### Required task
Please recast the data below as a numbered list, beginning at its first line and stopping after the line that contains "pos(710,95)". Leave out any blank lines.

-- -- --

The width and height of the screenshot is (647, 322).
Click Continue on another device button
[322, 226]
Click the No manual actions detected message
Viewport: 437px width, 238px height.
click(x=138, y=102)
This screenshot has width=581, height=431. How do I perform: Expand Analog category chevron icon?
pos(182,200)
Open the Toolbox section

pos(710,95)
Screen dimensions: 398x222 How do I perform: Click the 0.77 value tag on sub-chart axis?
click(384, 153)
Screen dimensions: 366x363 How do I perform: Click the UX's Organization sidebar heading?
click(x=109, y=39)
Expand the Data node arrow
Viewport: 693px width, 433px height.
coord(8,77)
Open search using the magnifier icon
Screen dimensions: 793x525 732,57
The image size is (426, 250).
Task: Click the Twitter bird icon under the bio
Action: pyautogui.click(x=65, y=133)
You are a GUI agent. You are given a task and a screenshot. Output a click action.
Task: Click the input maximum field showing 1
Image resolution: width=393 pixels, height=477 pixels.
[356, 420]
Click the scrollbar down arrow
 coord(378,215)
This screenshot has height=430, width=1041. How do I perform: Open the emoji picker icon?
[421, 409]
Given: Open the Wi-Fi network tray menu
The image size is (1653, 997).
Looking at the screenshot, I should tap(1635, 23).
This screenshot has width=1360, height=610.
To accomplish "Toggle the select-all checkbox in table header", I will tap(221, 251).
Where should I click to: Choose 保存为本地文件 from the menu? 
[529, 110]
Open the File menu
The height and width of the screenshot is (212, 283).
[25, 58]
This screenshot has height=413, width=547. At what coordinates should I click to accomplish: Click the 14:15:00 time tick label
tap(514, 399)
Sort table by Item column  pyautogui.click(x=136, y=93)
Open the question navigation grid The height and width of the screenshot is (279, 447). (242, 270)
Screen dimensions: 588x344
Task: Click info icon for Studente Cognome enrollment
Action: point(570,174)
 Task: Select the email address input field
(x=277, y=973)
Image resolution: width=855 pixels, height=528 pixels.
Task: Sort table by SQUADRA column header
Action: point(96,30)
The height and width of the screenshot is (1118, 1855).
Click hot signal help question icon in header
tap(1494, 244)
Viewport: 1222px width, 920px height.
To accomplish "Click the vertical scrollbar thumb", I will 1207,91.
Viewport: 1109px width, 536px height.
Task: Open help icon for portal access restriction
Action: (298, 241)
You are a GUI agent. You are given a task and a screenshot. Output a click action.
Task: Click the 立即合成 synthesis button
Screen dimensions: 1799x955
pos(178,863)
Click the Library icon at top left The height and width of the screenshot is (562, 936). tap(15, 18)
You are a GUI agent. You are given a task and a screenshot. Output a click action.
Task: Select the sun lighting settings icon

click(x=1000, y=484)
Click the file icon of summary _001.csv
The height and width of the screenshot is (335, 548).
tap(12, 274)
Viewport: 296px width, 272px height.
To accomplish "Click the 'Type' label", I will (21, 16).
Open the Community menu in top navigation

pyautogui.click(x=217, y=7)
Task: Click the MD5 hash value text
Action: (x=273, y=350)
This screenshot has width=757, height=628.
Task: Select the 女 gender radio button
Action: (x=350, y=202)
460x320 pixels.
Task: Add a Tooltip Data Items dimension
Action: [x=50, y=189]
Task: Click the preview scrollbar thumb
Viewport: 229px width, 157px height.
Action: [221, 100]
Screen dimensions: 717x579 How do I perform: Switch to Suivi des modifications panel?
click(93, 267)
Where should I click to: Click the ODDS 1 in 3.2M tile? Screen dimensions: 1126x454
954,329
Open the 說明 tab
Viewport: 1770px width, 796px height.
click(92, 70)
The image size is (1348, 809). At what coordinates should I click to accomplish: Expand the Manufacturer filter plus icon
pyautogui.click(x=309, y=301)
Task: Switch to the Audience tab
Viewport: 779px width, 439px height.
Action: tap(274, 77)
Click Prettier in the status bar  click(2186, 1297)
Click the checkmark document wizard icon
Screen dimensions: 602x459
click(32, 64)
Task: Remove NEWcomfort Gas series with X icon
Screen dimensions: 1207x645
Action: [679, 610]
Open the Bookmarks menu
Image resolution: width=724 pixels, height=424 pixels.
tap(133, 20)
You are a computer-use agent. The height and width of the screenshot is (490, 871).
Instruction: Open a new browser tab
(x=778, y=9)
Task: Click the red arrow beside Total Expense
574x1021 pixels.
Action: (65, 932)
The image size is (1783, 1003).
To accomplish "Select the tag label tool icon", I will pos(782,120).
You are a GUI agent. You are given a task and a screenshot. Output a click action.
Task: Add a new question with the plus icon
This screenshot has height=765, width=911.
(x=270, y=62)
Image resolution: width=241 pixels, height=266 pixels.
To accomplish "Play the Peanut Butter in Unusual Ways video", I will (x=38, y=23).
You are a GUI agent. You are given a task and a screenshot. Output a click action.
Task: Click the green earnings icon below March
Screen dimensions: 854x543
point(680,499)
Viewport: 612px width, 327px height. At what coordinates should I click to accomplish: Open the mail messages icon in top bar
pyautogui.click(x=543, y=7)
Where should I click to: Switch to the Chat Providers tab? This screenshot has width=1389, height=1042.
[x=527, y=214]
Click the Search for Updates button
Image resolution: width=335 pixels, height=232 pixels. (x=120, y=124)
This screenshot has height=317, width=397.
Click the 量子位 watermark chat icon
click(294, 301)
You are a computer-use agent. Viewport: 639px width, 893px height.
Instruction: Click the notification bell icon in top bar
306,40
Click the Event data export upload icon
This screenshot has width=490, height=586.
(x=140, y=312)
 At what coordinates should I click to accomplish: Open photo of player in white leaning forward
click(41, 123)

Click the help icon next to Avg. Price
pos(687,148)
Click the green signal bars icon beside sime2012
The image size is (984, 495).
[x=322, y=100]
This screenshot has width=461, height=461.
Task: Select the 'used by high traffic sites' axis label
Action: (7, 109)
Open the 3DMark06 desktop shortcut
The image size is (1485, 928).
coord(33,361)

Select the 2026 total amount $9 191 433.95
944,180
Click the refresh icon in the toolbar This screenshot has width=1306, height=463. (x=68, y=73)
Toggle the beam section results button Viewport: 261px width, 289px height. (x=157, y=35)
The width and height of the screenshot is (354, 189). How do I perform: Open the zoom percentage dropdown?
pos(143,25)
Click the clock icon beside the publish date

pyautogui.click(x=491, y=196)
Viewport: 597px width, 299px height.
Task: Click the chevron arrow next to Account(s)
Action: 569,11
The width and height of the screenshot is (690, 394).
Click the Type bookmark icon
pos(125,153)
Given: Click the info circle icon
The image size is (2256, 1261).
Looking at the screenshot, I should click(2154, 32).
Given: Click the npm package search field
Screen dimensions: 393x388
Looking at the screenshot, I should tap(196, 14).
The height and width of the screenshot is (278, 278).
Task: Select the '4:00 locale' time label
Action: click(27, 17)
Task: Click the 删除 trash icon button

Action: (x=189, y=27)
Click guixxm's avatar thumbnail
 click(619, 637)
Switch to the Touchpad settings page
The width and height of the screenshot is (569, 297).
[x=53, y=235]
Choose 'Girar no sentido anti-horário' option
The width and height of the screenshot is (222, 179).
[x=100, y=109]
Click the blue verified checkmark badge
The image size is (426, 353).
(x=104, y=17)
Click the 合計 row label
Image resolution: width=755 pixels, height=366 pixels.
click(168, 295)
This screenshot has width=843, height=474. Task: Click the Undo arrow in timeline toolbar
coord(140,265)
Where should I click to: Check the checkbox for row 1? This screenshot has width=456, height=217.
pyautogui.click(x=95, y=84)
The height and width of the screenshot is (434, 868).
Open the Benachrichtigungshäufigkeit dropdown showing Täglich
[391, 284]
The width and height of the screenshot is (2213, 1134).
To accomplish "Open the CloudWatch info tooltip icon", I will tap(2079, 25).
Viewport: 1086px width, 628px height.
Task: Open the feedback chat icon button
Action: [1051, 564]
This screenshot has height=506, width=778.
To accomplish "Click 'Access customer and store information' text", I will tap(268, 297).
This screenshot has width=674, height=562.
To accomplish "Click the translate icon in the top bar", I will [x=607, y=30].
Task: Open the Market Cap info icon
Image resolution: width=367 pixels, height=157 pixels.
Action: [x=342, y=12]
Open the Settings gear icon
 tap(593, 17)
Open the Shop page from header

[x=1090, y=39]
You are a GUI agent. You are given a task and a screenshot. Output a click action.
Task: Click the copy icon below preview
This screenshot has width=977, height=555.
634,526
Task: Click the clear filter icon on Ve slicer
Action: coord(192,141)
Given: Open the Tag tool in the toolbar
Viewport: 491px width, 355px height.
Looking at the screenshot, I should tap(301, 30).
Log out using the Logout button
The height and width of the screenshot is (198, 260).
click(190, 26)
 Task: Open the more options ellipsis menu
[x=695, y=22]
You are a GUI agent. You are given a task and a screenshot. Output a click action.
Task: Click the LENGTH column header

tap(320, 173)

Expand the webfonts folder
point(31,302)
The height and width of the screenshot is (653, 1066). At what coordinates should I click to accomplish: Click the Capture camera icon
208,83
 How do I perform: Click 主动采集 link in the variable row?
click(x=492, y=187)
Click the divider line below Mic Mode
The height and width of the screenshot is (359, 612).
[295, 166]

-- -- --

### Reply to the exercise
1. The width and height of the screenshot is (647, 322).
2. Click Continue on another device button
3. [322, 226]
4. Click the No manual actions detected message
5. Viewport: 437px width, 238px height.
6. click(x=138, y=102)
7. This screenshot has width=581, height=431. How do I perform: Expand Analog category chevron icon?
8. pos(182,200)
9. Open the Toolbox section
10. pos(710,95)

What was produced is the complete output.